Wage War for More Dress Shirts and Caviar and Less White Collars and Applesauce at the Plymouth

NO WRITER ATTRIBUTED

WHITE COLLARS, A Comedy of American Life at the Plymouth. It was produced by MISS ANNE NICHOLS, so the Author's Name was Printed on the Program in Type Too Small to Read.

--

"Heigh ho" said Mr. Meneken, "So it's 'White Collars' tonight. Shall we razz it good?"

"If it's bad" said Mr. Nathan, closing the taxi door, "which it will be," and added smugly, "We must try to be fair".

--

The first act was half over.

"It's a parody," declared Mr. Mencken.

"No," said Mr. Nathan solemnly, "I actually believe they mean it".

"A-w-w" said Mr. Mencken, sneezing into his handkerchief.

--

The second act was well under way.

Mr. James Bradbury Jr., the talented Swiss comedian, was being sobered up off stage, and Mme. Dorothy Hall as stenographer Joan Thayer rested her head against the shoulder of her millionaire husband, impersonated by Mr. John Warner, and cooed "My d-a-r-l-i-n-g".

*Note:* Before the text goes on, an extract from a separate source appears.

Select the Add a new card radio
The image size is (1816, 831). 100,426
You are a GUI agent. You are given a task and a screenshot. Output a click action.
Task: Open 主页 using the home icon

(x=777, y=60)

As one man, Messrs. Mencken and Nathan exchanged a bilious fish eye, carefully adjusted their elegant opera cloaks, gave a final pat to the knap of their ritzy beaver bats, donned their immaculate white capeskin gloves and stalked up the aisle amid envious glances.

--

The third act was progressing.

But the distinguished critics were not there to see it.

Ensconced at a table in Jakey Wirth's swell beer saloon they were partaking of hohn kukken and tongue blood pudding.

"I view that play with alarm," declared M. Mencken.

"Something should be done about it," asserted Herr. Nathan.

"Let us write to our Congressman."

"On the contrary I favor a statement to the press."

So, with the aid of Herm the waiter, the following manifesto was indited:

"In the interests of fair play, we, the undersigned, feel called upon to rise in defence of the voiceless middle classes. The middle classes have-never done anything to the playwright. On the contrary they have been very nice about buying tickets and even sitting through entire productions. We wish Miss Nichols and her pals would lay off Apple Sauces, Abies Irish Roses, and White Collarses and give us more dress suit dramas. We favor uplift. Yah! "Y'rs.   "GEORGE.   "HENRY.   "HERM."